If you work in product, marketing, or design, you already know the universal bottleneck: exploration takes time. Designers rarely have the bandwidth to build out ten different mockup directions, and non-designers—like founders or product managers—often struggle to translate what’s in their head onto a canvas.
Today, Anthropic Labs dropped a massive update aimed at fixing exactly that. Enter Claude Design, a collaborative visual workspace powered by their newest and most capable vision model, Claude Opus 4.7.
I’ve been digging through the release details, and honestly, this looks like a lot more than just another "text-to-image" generator. It’s a fully baked prototyping and design engine. Here’s what you need to know about it, how it works, and why it might change your team's workflow.
The problem with a lot of AI design tools is that they lack context. You ask for a button, and you get a generic blue pill that looks nothing like your company's actual UI. Anthropic seems to have built Claude Design specifically to avoid this trap.

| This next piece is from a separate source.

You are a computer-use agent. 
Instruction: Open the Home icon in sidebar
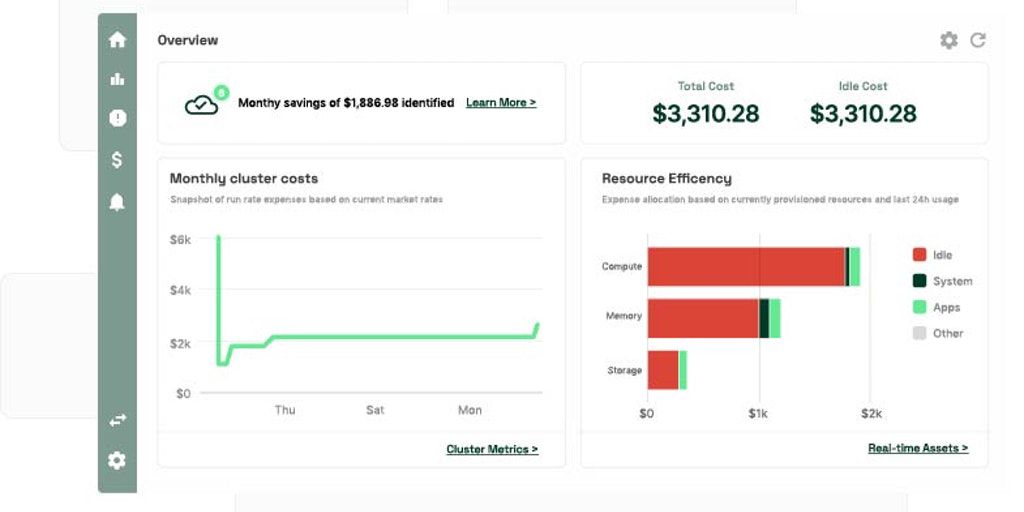point(117,40)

Right out of the gate during onboarding, Claude reads your existing codebase and design files to build a custom design system for your team. Every project you generate moving forward automatically pulls your specific typography, color palettes, and component libraries. You can even maintain multiple systems if you’re an agency juggling different clients.
You don’t have to start from a blank text prompt. You can upload DOCX, PPTX, or XLSX files, drop in reference images, or literally point Claude to your current codebase. My favorite feature? A native web capture tool that lets you grab elements directly from your live website so your new prototypes actually look like your real product.
We’ve all experienced the frustration of prompting an AI, getting something almost right, and then ruining it with the next prompt. Claude Design fixes this with fine-grained editing. You can leave inline comments on specific elements, edit text directly on the canvas, and use custom "adjustment knobs" generated by Claude to tweak spacing, colors, and layout on the fly.
Anthropic isn't just pitching this to designers; they’re pitching it to the entire product ecosystem.
Here is where Claude Design bridges the gap between Figma and Github. Once you or your team are happy with a design, Claude packages the whole thing into a "handoff bundle." With a single instruction, you can pass this bundle directly to Claude Code for actual implementation.
If you just need the assets, you’re covered there too. You can export your work as standalone HTML files, PDFs, PPTX files, or even send them directly to Canva.
Claude Design is currently rolling out as a research preview for users on the Pro, Max, Team, and Enterprise plans.
A quick note for corporate users: If you’re on an Enterprise plan, Claude Design is turned off by default, so you'll need to nudge your admin to flip the switch in the Organization settings. The tool uses your standard subscription limits, but you can enable extra usage if your team starts leaning heavily into it.
You can check it out and start building right now over at claude.ai/design.